== DATA FOR PROCESSING

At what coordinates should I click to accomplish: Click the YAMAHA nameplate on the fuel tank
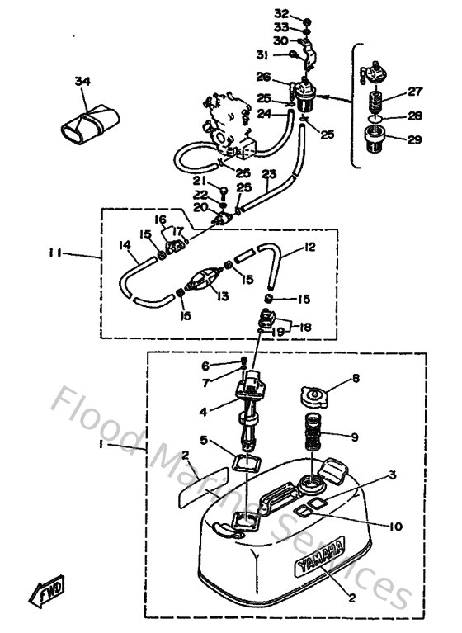(319, 569)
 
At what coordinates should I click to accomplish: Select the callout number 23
(268, 174)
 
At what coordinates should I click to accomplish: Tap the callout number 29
(413, 139)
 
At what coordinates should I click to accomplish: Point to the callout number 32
(281, 14)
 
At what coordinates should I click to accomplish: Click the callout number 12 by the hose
(310, 247)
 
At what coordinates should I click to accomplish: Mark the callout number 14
(124, 244)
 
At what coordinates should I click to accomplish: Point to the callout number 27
(415, 92)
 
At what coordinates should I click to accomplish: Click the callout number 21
(199, 180)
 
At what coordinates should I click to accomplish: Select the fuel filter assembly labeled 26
(306, 98)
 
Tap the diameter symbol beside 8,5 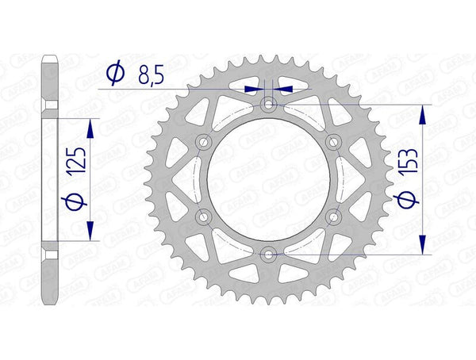(x=115, y=74)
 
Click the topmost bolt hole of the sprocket (x=269, y=104)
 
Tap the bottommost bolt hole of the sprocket (x=269, y=254)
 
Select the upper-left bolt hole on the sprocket (x=204, y=141)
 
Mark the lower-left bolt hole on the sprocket (x=204, y=216)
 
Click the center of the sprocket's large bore (x=269, y=179)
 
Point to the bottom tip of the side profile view (x=50, y=304)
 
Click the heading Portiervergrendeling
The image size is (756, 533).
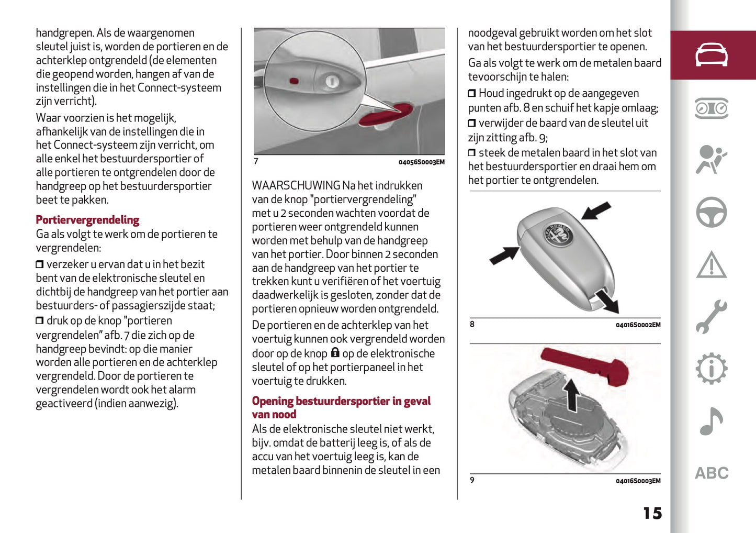tap(87, 220)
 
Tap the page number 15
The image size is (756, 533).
tap(652, 513)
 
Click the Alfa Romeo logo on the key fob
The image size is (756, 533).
tap(558, 234)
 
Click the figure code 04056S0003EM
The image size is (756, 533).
tap(421, 162)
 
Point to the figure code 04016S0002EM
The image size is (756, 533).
tap(638, 325)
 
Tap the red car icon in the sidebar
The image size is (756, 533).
tap(711, 55)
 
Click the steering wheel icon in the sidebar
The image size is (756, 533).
tap(711, 212)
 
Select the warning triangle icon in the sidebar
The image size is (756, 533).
tap(711, 265)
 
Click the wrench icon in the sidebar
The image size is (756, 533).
tap(711, 317)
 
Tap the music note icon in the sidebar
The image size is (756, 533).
tap(711, 421)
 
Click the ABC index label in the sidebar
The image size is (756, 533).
tap(711, 473)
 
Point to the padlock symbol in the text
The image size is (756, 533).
tap(335, 353)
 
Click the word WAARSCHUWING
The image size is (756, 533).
tap(296, 186)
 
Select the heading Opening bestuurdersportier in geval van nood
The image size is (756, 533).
tap(341, 407)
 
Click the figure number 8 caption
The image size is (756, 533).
tap(472, 325)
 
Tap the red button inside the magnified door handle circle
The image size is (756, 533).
tap(294, 81)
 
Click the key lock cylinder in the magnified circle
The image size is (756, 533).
tap(332, 81)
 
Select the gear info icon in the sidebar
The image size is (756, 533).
tap(711, 369)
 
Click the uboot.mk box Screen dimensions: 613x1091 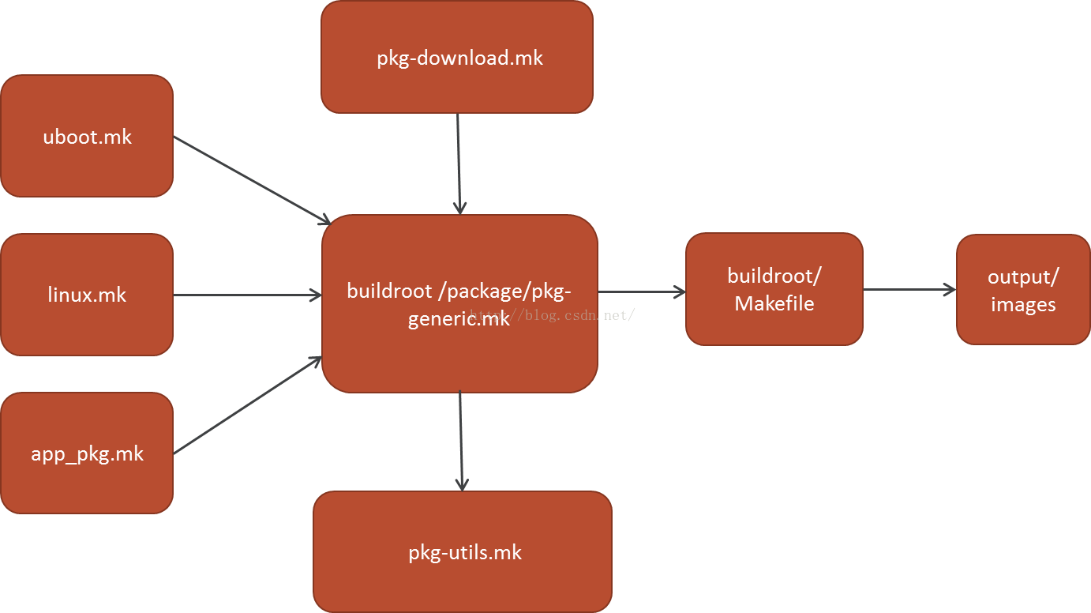(x=87, y=136)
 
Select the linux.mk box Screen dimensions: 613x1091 (x=87, y=295)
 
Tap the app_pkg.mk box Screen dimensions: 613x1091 (x=87, y=453)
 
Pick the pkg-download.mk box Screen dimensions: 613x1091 (x=457, y=58)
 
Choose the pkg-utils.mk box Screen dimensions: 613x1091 (x=463, y=552)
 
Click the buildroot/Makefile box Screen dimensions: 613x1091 (x=774, y=289)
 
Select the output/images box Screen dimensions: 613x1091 (x=1023, y=290)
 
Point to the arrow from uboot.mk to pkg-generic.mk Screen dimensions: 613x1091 (x=251, y=179)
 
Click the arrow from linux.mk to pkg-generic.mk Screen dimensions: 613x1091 (x=247, y=295)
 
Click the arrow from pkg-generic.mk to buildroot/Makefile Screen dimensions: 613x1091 (x=641, y=292)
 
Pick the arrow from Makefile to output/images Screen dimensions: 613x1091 (x=909, y=290)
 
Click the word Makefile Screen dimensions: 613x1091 (x=774, y=303)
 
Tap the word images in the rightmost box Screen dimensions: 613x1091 (x=1023, y=305)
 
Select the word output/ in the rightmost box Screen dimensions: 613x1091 (x=1023, y=277)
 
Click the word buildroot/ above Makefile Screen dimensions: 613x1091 (x=774, y=276)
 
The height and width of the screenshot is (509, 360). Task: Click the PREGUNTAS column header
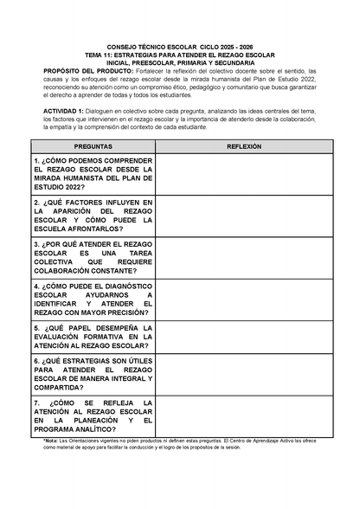(93, 147)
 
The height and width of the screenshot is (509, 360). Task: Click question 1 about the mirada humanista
(93, 174)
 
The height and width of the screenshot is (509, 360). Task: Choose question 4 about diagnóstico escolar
(93, 300)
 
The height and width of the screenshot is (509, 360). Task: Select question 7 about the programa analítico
(93, 416)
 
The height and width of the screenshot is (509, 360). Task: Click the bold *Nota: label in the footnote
(54, 441)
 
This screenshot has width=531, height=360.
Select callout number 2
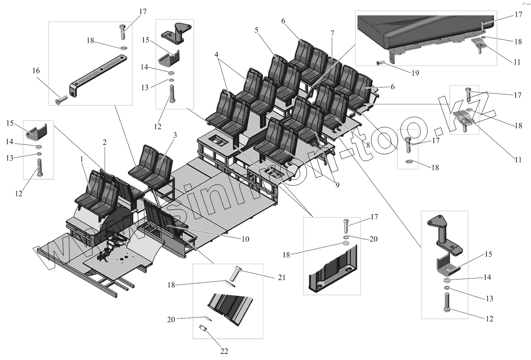(x=105, y=142)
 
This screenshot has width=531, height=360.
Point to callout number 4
(x=217, y=55)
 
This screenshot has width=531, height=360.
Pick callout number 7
(x=332, y=33)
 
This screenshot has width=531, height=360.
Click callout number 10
(x=246, y=239)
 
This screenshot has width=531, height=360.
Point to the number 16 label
(x=36, y=70)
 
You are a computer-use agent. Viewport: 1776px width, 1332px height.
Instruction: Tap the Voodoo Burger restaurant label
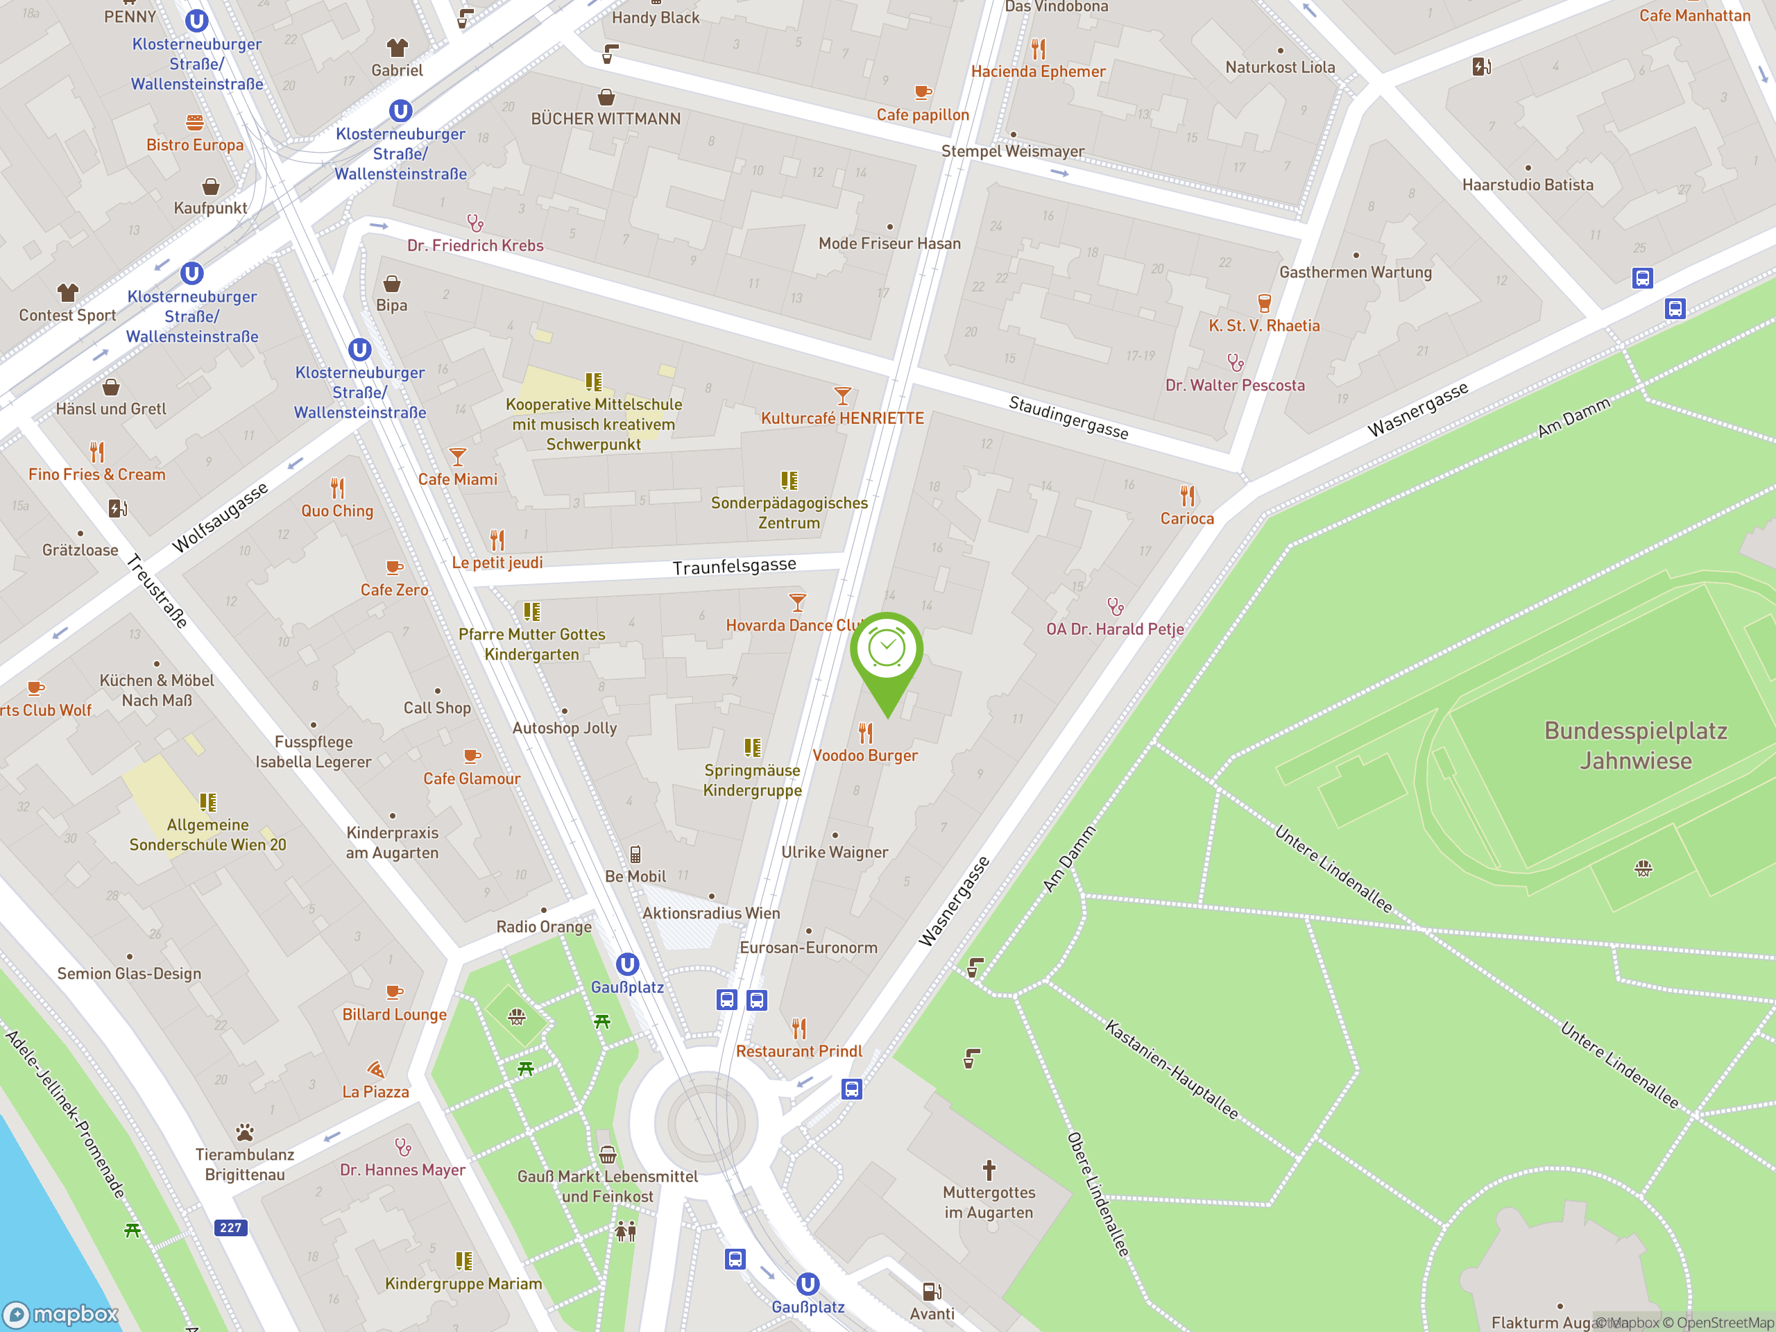click(x=864, y=755)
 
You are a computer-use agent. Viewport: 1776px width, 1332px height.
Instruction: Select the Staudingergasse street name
click(x=1068, y=418)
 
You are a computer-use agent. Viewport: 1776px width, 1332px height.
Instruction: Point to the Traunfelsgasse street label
click(x=734, y=566)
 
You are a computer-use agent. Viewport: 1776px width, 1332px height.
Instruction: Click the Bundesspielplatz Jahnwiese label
click(x=1635, y=745)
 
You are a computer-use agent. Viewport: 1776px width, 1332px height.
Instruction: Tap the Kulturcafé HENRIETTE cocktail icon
click(x=842, y=396)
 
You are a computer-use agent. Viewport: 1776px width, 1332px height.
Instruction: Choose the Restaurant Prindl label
click(x=799, y=1051)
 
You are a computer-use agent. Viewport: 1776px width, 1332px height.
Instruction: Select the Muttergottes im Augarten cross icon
click(x=989, y=1169)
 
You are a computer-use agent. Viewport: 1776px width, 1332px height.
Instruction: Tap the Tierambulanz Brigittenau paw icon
click(x=245, y=1132)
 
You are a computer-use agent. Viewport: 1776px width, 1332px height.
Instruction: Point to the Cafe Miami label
click(x=458, y=479)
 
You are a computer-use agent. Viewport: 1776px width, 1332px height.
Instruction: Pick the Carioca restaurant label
click(x=1187, y=519)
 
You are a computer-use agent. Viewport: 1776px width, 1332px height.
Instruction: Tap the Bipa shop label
click(x=392, y=305)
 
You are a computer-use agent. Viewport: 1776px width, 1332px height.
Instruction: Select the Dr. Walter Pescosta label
click(x=1235, y=386)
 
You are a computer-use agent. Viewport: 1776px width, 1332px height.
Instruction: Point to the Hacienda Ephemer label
click(x=1038, y=71)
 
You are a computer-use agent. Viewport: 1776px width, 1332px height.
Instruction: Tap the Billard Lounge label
click(x=394, y=1014)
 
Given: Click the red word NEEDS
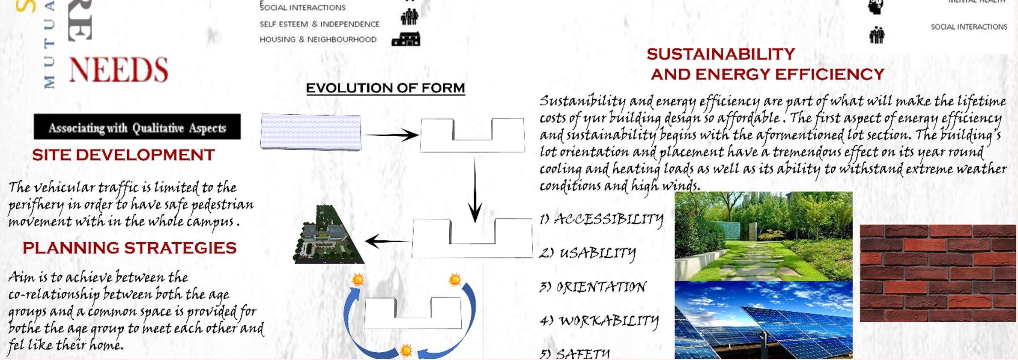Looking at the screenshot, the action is tap(119, 70).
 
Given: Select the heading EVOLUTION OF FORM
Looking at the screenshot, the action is tap(385, 88).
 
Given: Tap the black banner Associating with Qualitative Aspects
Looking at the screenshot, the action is tap(137, 127).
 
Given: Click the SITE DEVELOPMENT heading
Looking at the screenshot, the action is tap(123, 155).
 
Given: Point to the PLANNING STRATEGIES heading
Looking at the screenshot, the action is tap(129, 248).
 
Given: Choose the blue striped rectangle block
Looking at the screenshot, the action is tap(311, 132).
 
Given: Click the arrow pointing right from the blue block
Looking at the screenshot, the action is tap(390, 135).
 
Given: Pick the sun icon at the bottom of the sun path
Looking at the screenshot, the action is tap(406, 351).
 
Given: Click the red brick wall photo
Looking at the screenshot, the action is tap(937, 273).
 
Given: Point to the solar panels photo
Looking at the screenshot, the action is tap(763, 320).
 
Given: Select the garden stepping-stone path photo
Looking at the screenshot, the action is tap(763, 236).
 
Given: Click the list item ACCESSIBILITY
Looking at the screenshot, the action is tap(602, 220).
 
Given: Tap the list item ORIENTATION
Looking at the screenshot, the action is tap(594, 287).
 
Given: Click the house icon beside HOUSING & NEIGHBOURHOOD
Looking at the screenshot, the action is tap(406, 39).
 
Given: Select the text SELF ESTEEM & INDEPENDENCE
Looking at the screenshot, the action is tap(319, 24).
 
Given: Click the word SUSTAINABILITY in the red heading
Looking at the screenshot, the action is tap(721, 54).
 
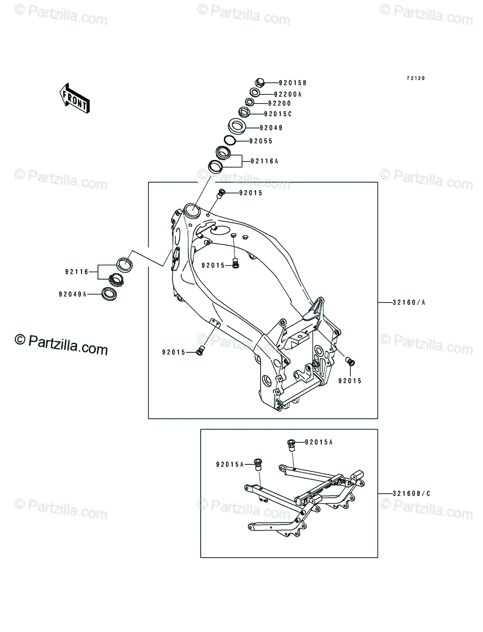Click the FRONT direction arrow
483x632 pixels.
[x=75, y=98]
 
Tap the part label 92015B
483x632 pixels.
[x=292, y=83]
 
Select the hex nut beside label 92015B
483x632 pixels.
[x=260, y=83]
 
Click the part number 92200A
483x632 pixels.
[x=288, y=94]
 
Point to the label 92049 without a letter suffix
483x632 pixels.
[x=271, y=127]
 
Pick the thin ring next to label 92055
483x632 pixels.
[x=230, y=141]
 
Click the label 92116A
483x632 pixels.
[x=264, y=161]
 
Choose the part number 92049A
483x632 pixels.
[x=73, y=294]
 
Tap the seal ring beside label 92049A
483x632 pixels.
[x=110, y=294]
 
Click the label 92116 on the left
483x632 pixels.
[x=76, y=272]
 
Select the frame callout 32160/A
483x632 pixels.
[x=409, y=302]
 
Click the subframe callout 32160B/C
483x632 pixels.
[x=411, y=493]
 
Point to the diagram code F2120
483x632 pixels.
[x=416, y=78]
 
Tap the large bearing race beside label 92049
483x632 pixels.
[x=237, y=126]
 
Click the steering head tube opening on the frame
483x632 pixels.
[x=192, y=212]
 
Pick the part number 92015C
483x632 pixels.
[x=278, y=114]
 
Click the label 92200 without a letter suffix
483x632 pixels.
[x=279, y=103]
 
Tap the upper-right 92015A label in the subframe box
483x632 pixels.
[x=319, y=442]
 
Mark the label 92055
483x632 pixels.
[x=261, y=141]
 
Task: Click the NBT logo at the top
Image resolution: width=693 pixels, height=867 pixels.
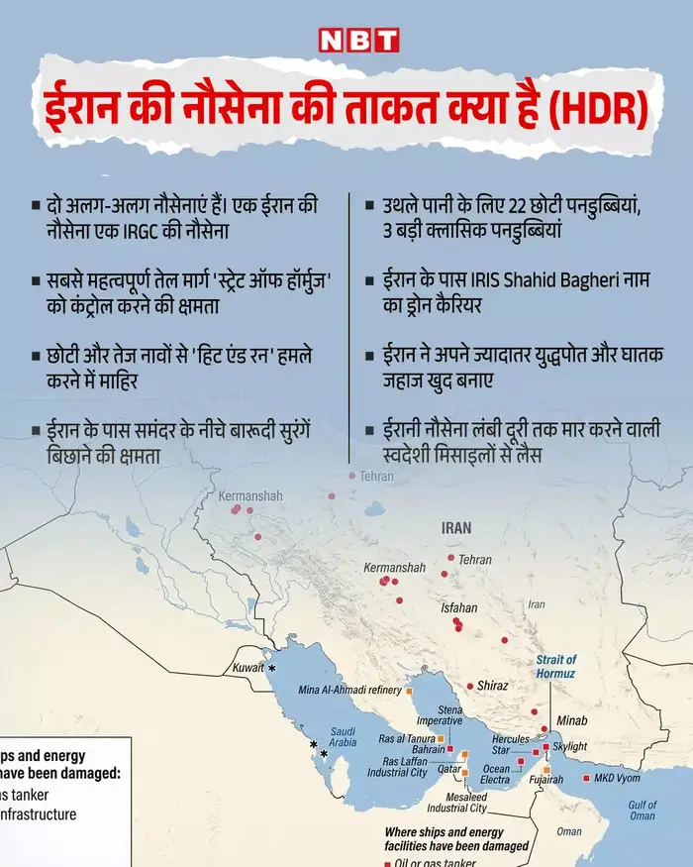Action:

====

- _AIM OF THE EXERCISE_:
Copy out the material word for word, from the line with "Click the subframe callout 32160B/C" to the line with "[x=261, y=141]", including both of those lines.

- _EXERCISE OUTPUT_:
Click the subframe callout 32160B/C
483x632 pixels.
[x=411, y=493]
 
Point to the diagram code F2120
483x632 pixels.
[x=416, y=78]
 
Tap the large bearing race beside label 92049
483x632 pixels.
[x=237, y=126]
 
Click the steering head tube opening on the frame
483x632 pixels.
[x=192, y=212]
 
Pick the part number 92015C
483x632 pixels.
[x=278, y=114]
 
Click the label 92200 without a letter suffix
483x632 pixels.
[x=279, y=103]
 
Tap the upper-right 92015A label in the subframe box
483x632 pixels.
[x=319, y=442]
 
Mark the label 92055
483x632 pixels.
[x=261, y=141]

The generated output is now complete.